Rabu, 24 Desember 2014

Hardness Test (Ilmu Pengetahuan Bahan)



III UJI KEKERASAN (HARDNESS TEST)

3.2         Uraian Materi
Kekerasan (hardness) suatu bahan boleh jadi merupakan sifat mekanik yang paling penting, karena pengujian ini dapat digunakan untuk menguji homogenitas suatu material. Selain itu kekerasan dapat digunakan untuk mengetahui sifat-sifat mekanik yang lain. Bahkan nilai kekuatan tarik yang dimiliki suatu material dapat dikonversi dari kekerasannya tabel 3.1.  Beberapa sifat bahan yang berhubungan dengan kekerasan ditunjukkan pada gambar 3.1. Semakin keras suatu material, maka semakin tinggi kekuatan tariknya (tensile strength ), semakin tinggi pula tingkat kegetasannya (brittleness) dan semakin rendah keuletannya (ductility). Sebaliknya, semakin lunak suatu material, semakin rendah pula tensile strength-nya, semakin turun kegetasannya dan semakin naik keuletannya. Atau dengan kata lain hardness suatu material berbanding lurus dengan strength dan brittleness serta berbanding terbalik dengan ductility.

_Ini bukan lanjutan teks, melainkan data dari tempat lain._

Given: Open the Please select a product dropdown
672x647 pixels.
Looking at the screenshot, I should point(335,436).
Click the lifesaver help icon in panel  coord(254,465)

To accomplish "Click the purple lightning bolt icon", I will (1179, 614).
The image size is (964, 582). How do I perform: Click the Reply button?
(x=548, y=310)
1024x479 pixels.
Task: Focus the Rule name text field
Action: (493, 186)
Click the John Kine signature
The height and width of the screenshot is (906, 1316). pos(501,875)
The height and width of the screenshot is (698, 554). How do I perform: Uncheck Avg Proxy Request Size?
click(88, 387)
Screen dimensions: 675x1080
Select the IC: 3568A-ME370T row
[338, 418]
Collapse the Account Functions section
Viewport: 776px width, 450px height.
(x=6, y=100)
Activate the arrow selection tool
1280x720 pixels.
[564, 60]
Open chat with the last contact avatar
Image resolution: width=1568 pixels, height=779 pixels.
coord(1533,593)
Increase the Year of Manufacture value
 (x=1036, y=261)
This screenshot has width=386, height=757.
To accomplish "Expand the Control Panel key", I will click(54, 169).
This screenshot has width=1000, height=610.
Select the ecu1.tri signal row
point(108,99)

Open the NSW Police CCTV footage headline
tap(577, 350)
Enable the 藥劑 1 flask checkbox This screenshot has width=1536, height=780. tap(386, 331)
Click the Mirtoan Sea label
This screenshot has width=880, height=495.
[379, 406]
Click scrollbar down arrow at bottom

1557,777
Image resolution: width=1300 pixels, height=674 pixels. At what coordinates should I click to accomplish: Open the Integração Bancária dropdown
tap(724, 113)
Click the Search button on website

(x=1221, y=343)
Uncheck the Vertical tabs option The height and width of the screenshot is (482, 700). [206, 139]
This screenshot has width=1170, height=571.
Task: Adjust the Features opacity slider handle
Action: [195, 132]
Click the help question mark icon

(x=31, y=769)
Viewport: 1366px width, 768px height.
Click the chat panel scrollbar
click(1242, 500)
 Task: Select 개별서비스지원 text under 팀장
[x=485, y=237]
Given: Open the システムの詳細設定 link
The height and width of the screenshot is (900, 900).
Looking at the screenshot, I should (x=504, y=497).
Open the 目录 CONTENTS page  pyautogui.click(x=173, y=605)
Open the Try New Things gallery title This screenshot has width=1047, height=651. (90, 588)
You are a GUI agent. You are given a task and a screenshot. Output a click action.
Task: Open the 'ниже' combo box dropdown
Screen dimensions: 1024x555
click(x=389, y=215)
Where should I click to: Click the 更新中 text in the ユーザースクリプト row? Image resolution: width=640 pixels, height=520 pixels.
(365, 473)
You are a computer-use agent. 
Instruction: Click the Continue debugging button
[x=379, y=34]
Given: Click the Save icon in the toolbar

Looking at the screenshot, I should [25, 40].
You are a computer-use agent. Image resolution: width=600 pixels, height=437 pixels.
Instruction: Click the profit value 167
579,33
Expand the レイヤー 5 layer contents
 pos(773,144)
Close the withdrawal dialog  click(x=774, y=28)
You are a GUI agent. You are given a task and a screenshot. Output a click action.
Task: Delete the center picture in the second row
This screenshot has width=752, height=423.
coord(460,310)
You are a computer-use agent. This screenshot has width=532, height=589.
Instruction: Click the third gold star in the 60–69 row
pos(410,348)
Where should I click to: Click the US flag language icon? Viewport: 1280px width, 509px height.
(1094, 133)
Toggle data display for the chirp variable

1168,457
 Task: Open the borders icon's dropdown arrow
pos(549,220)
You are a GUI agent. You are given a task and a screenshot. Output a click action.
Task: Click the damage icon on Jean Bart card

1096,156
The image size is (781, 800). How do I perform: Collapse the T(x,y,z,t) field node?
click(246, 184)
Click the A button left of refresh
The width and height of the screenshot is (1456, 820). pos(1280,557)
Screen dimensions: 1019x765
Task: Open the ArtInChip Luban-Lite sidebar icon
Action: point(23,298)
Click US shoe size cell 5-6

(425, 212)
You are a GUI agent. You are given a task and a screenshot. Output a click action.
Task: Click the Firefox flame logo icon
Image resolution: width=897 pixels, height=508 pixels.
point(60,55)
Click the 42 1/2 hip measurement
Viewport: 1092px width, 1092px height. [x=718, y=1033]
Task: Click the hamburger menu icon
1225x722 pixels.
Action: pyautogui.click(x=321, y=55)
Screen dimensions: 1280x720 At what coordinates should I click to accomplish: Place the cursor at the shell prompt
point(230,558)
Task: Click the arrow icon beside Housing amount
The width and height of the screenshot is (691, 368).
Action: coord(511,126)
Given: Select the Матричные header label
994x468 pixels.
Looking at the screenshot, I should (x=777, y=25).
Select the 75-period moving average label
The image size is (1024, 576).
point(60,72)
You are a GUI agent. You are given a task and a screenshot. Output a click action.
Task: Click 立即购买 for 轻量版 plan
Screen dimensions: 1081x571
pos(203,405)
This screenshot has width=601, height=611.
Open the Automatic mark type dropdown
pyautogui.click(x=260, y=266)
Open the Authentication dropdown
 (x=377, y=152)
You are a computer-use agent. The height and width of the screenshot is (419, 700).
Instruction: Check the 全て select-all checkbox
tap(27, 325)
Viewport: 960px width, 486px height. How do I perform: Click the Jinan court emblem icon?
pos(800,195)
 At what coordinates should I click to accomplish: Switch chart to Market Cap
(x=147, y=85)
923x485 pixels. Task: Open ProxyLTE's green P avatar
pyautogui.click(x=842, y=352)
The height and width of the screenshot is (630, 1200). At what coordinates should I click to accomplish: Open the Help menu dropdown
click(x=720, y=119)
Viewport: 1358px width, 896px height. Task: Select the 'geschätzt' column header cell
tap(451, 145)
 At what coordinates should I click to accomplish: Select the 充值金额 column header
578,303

Istilah kekerasan (hardness) sebenarnya sangat sulit untuk didefinisikan secara tepat, karena setiap bidang ilmu memberikan definisinya sendiri-sendiri sesuai persepsi dan keperluan yang melatar belakangi. Meskipun demikian dalam tinjauan teknik (engineering) yang menyangkut logam, satu definisi yang cukup mewakili menyatakan bahwa kekerasan adalah kemampuan suatu bahan untuk tahan terhadap indentasi/penetrasi atau abrasi.
Pengujian hardness dilakukan dengan mesin uji hardness yang sketsanya sebagaimana ditunjukkan pada gambar 3.2.  Ada beberapa metode pengujian kekerasan yang digunakan untuk menguji kekerasan logam, yaitu :
1.    Metode Pengujian Kekerasan Brinell
2.    Metode Pengujian Kekerasan Vickers
3.    Metode Pengujian Kekerasan Rockwell
4.    Metode Pengujian Kekerasan Rockwell Superficial
5.    Metode Pengujian Kekerasan Knoop
6.    Metode Pengujian Kekerasan Shore Scleroscope
7.    Metode Pengujian Kekerasan Sonodur
8.    Metode Pinengujian Kekerasan Moh
9.    Metode Pengujian Kekerasan File
Dari kesembilan metode tersebut, hanya tiga saja yang akan dibahas, yaitu Brinell, Vickers dan Rockwell.
3.2.1 Metode Pengujian Kekerasan Brinell
Brinell merupakan metode pengujian kekerasan yang paling tua, meskipun demikian masih banyak digunakan. Beberapa hal yang perlu diperhatikan pada metode pengujian kekerasan Brinell adalah sebagai berikut :
1.    Spesimen harus memenuhi persyaratan :
-       rata dan halus
-       ketebalan minimal 6 mm
-       dapat ditumpu dengan baik dan permukaan uji harus horisontal.
2.    Indentor yang digunakan adalah bola baja yang telah dikeraskan, namun untuk bahan yang sangat keras (sampai 650 BHN) digunakan bola dari karbida tungsten. Jarak antara titik pengujian minimal dua kali diameter tapak indentasi.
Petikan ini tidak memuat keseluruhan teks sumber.